Monday, March 07, 2005

Union Dues? I read, for the first time, Inc. Magazine while I was getting my oil changed this morning. I think about business a lot less frequently than Flyer does, but I did used to be in the construction/real estate racket long ago, and I tussled with the unions on occasion. Thus, an article titled "Why the Unions Can't Win" caught my eye.
I've been thinking a lot about rank-and-file union members lately, and I have to say it's a shame how the guys at the top have let them down. Union leaders must be the only people on the planet who haven't figured out that if you want to get anywhere today, you have to think and act like a businessperson. You have to market yourself. You have to make the case why someone should purchase your services. If what you want are jobs for union members, you need to treat employers like potential customers, not like adversaries you're going to force into submission. In a competitive economy, nobody buys because they're forced to. They buy because they want to.
The author, Norm Brodsky, goes on to tell a story of his own union/non-union woes. There was a time, obviously, when business in America was the realm of robber barons, sly oil swindlers, and billionaire stock waterers. It's interesting that the one part of the American business environment that hasn't come along into the 21st century is the unions. It's true that unions were, at one time, the enemy, shut out on principle by so-called capitalists (cronyists is more like it). True, too, that today some big companies (like Wal-Mart) opt to run without unions -- which would have been a big deal 30 years ago. Unions are simply more and more irrelevant, thanks partly to such archaic tactics. Wal-Mart isn't run by specie barons lighting cigars with c-notes. It's run by a board of stockholders who just don't see any benefit from unionizing. I mean, why bother when affirmative action rules, minimum wage requirements (which are higher than the fed minimum in many states), and legal precedent has set in stone much of what unions (theoretically) represented?

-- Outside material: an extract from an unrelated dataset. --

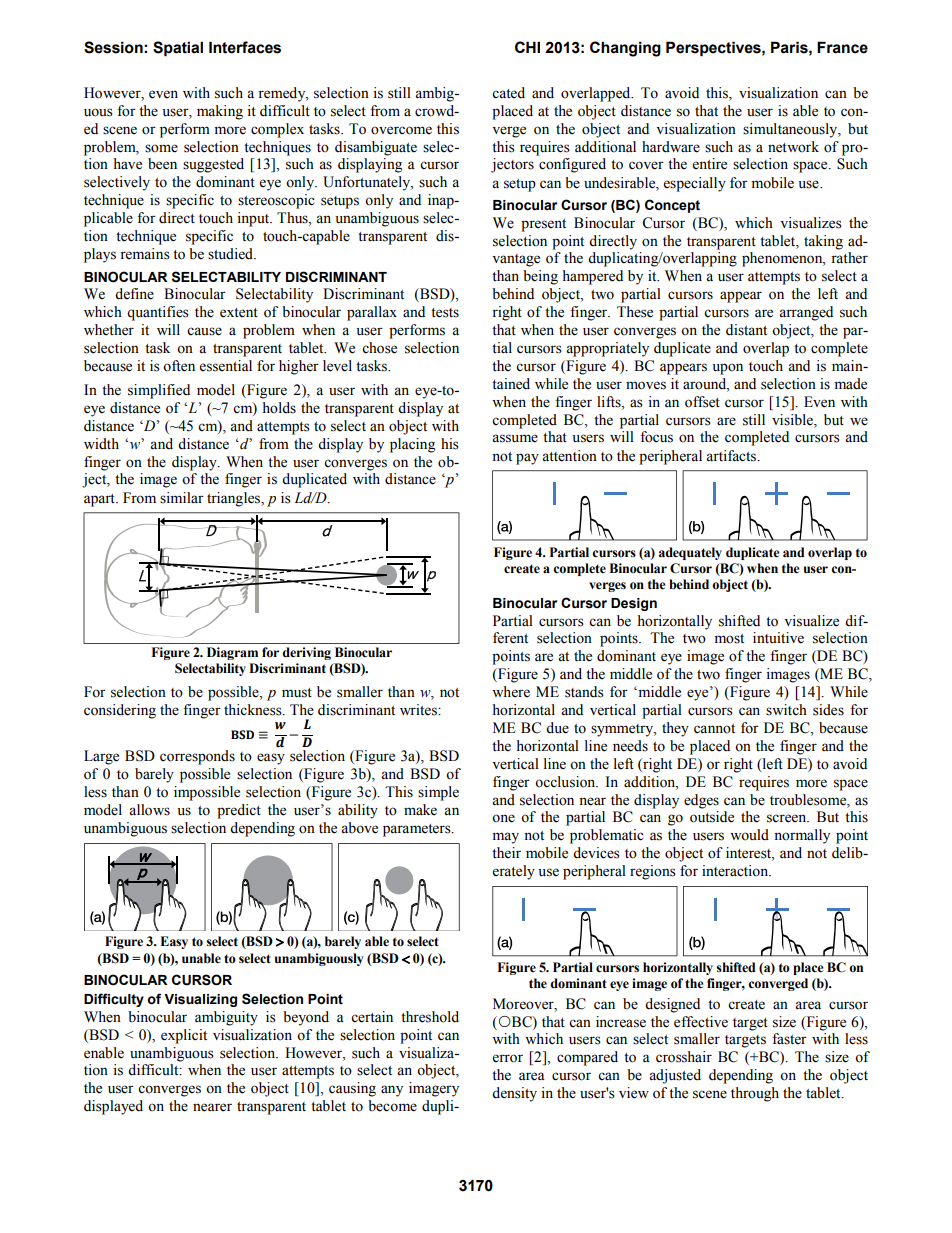 This image has width=952, height=1233. Describe the element at coordinates (690, 553) in the image. I see `adequately` at that location.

The only growth area for unions these days is service occupations (let's see Upton Sinclair write a story about customer service reps being turned into sausage) and government employees (not a famously competitive field; plus, the last time the fed got tough with a union was when Reagan -- thought to be a union-friendly Republican based on his SAG days -- bitch-slapped PATCO). There are reasons for this, a lot of which I hadn't thought about until I read this piece. It's interesting stuff. I wonder what kind of success would/could be had by unions treating an open shop as an RFP? A little bit of "Look what we can do for you" might go a lot further than a lot of "Nice store/company/restaurant you got here; it'd be a shame if anything happened to it."